Page 1 of 1

[SOLVED] Triple Fault on TaskSwitch (Xeon Processor)

Posted: Fri Dec 03, 2010 3:45 am
by prajwal
Hi Friends,

I am using Intel x86 TSS framework for task management

It perfectly works fine on emulator, my 4 year old dell laptop, on my pc with amd processor, on a brand new laptop with quad core intel processor
But I have a 1 year old laptop which is having a dual core xeon pentium 3 family processor.

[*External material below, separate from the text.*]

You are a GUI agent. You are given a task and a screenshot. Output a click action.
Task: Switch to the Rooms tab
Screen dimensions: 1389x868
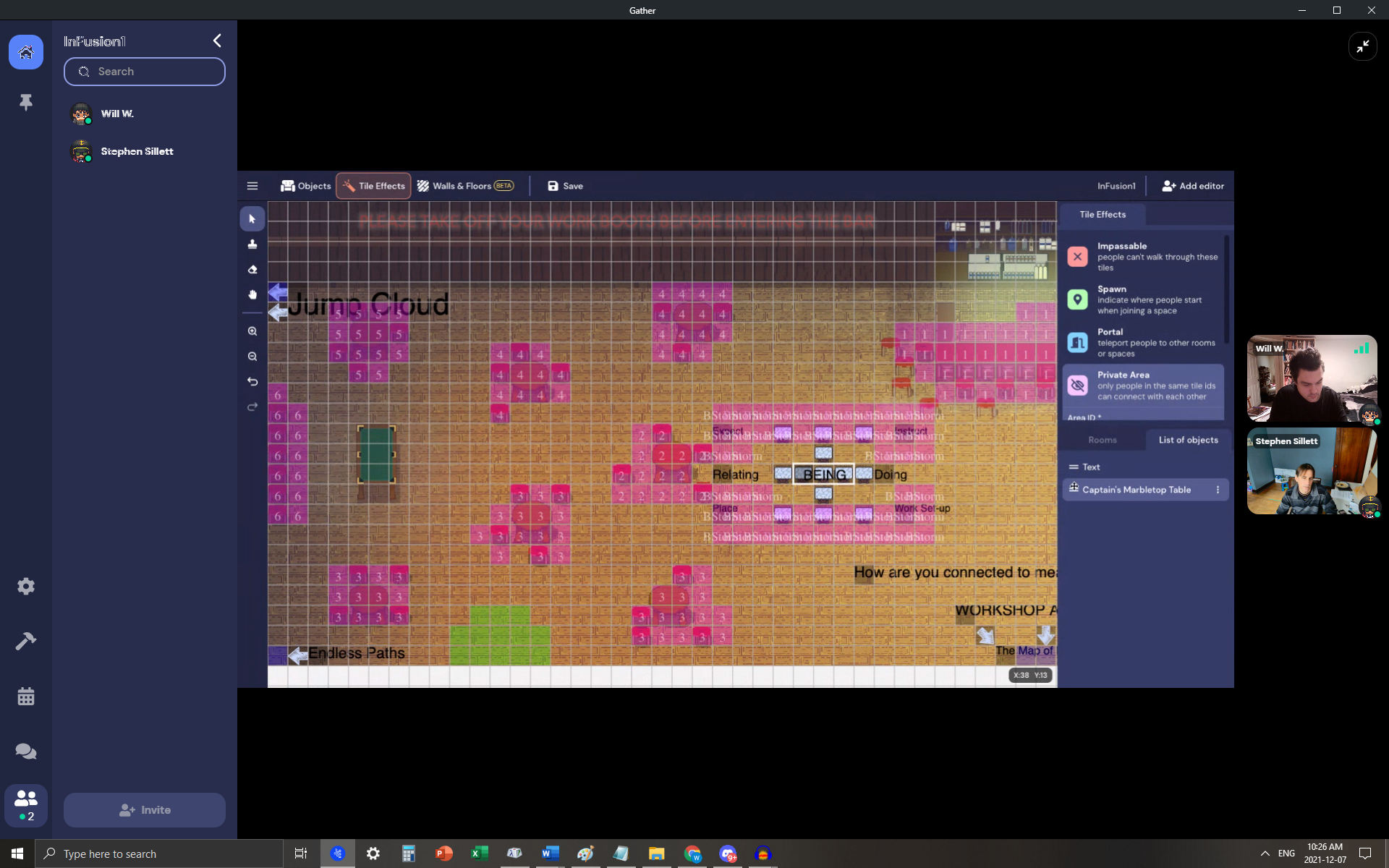1102,439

task switch simply crashes my system.

Please note that the kernel itself boots fine and runs with it's own TSS (no LDT, ring0). the moment I switch to a TSS (user/kernel task) which has it's own LDT it crashes. In this case it is a TSS running in ring0, with LDT using same PDBR (page table directory reg) as that of kernel
I have made sure that the TSS is memset(zero) during initialization, IO_MAP_SIZE set to 103 (same in TSS desc), Debug T Bit set to 0

Again, please note that it works fine on many of the new and old laptops except the new laptop I have

I know the details I have provided are very abstract but that is all I have.

Any sort of help --> suggestions for debuging, common mistakes, anything processor specific I have to take care, etc.... is greatly appreciated.

Thanks in advance,

Regards,
- MosMan

Re: Triple Fault on TaskSwitch (Xeon Processor)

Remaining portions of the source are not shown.